| Exercise requirements |
1/ Retype the Duke William transcript from "Duke William's Ambitions" down to "were probably poisoned.".
2/ List every timestamp that appears in the Duke William transcript, in order.
3/ Carry on the Duke William transcript after its last sentence.

| Passage given |
------------------------------------------------

Duke William's Ambitions and Rule
00:32:48
Speaker
Talk about what's going on in Normandy, the leadership and what their goal is. Well, at this point, you have a Duke of Normandy, you have Duke Robert, who has achieved the position. Again, they think by assassinating his own brother, his brother and all his men all dropped dead at a meal, they think they were probably poisoned.
00:33:09
Speaker
So, Duke Robert is in charge of Normandy, which again is just this little slice along the French coast over there. Robert has an illegitimate bastard son, William, who is, you know,
00:33:23
Speaker
I, you say bastard, but that was not a, that was not a derogatory term in those days. It was just the term that said he's illegitimate. I didn't marry his mother, but I acknowledge him as my son. So it wasn't, it wasn't anything that anybody looked down on him about. But when William was about eight years old, uh, Robert suddenly was, uh, was struck by religion. I don't know if his conscience got the best of him for killing his brother.
00:33:50
Speaker
for basically beating Normandy into submission because they had all those rebellious barons who were trying to rise up against him and he was very heavy-handed in bringing all of them in line. So he decided he was going to go on a pilgrimage to Jerusalem and all the barons said, well, the minute you leave Normandy, here's little William. We're gonna fall right back into anarchy again. And he's, Duke Robert was like, no, William, he's eight, but we'll appoint a guardian
00:34:19
Speaker
Everything will be fine. See ya. So he goes over to Jerusalem and never comes back, falls sick and dies along the way on the return. And immediately everything that they predicted happens. The barons all go their own way. They're all raising, uh, raising castles or in this time period, not so much stone. It's more wood like fortresses or something like that. And, uh, Normandy falls into anarchy and basically the name of the game because William is the designated Duke.
00:34:48
Speaker
Even at the age of eight, anybody who has control of William has him in hand, is effectively running, or has claimed to the dukedom. And so you have basically all these barons who are distantly related. They're all basically cousins to each other, but they're all fighting this anarchic war, trying to get control of William, who is basically on the run for much of his life. A lot of his closest advisors are assassinated along the way, and he has a very violent childhood.

------------------------------------------------

| Source material |
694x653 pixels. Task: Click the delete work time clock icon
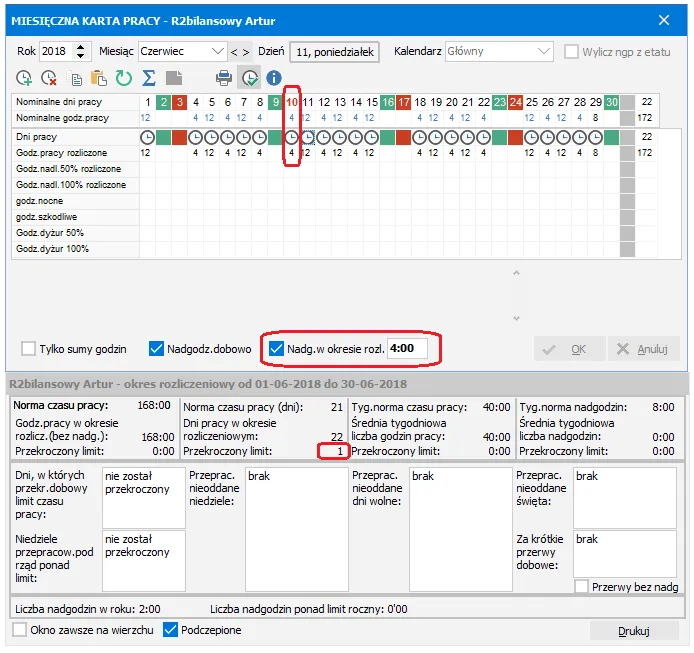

------------------------------------------------

| Per-task outputs |
1/
Duke William's Ambitions and Rule
00:32:48
Speaker
Talk about what's going on in Normandy, the leadership and what their goal is. Well, at this point, you have a Duke of Normandy, you have Duke Robert, who has achieved the position. Again, they think by assassinating his own brother, his brother and all his men all dropped dead at a meal, they think they were probably poisoned.

2/
00:32:48
00:33:09
00:33:23
00:33:50
00:34:19
00:34:48

3/
00:35:18
Speaker
Yeah, well, I mean, that's probably the theme of most violence and killing and treachery is it runs deep in this book. So when do the Normans decide we want England? When do they decide that that is where their destiny lies? Well, part of it was Duke Robert before he departed.
00:35:43
Speaker
When Aethelred, do you recall, I said Aethelred had been driven out of England. He and his family were living in Normandy because Aethelred's wife Emma was a Norman Duchess before she became Queen of England. She was actually Robert's sister. So he took his sons, Edward and Alfred, took them over to Normandy and when he went back to England, although this doesn't, it's not, Edward and Alfred remained in Normandy for the long term. There was some crossing back and forth.
00:36:12
Speaker
But Robert had charge of both Edward and Alfred. And when Knut had taken over England, Robert started thinking, well, you know, I have the actual heir to the Anglo-Saxon king right here with me, Edward. And he sent a letter over to Knut and said, are you going to give up this kingdom and give it back to its rightful king? And Knut said, come take it. So Robert actually did attempt to do that.
00:36:39
Speaker
And the Normans were descendants of Vikings, but they were not sailors. Their fleet got completely blown off course and got turned back and Robert gave up the effort. So there was an attempted invasion of England. This was like 1035, I believe, but they didn't they didn't persist in it.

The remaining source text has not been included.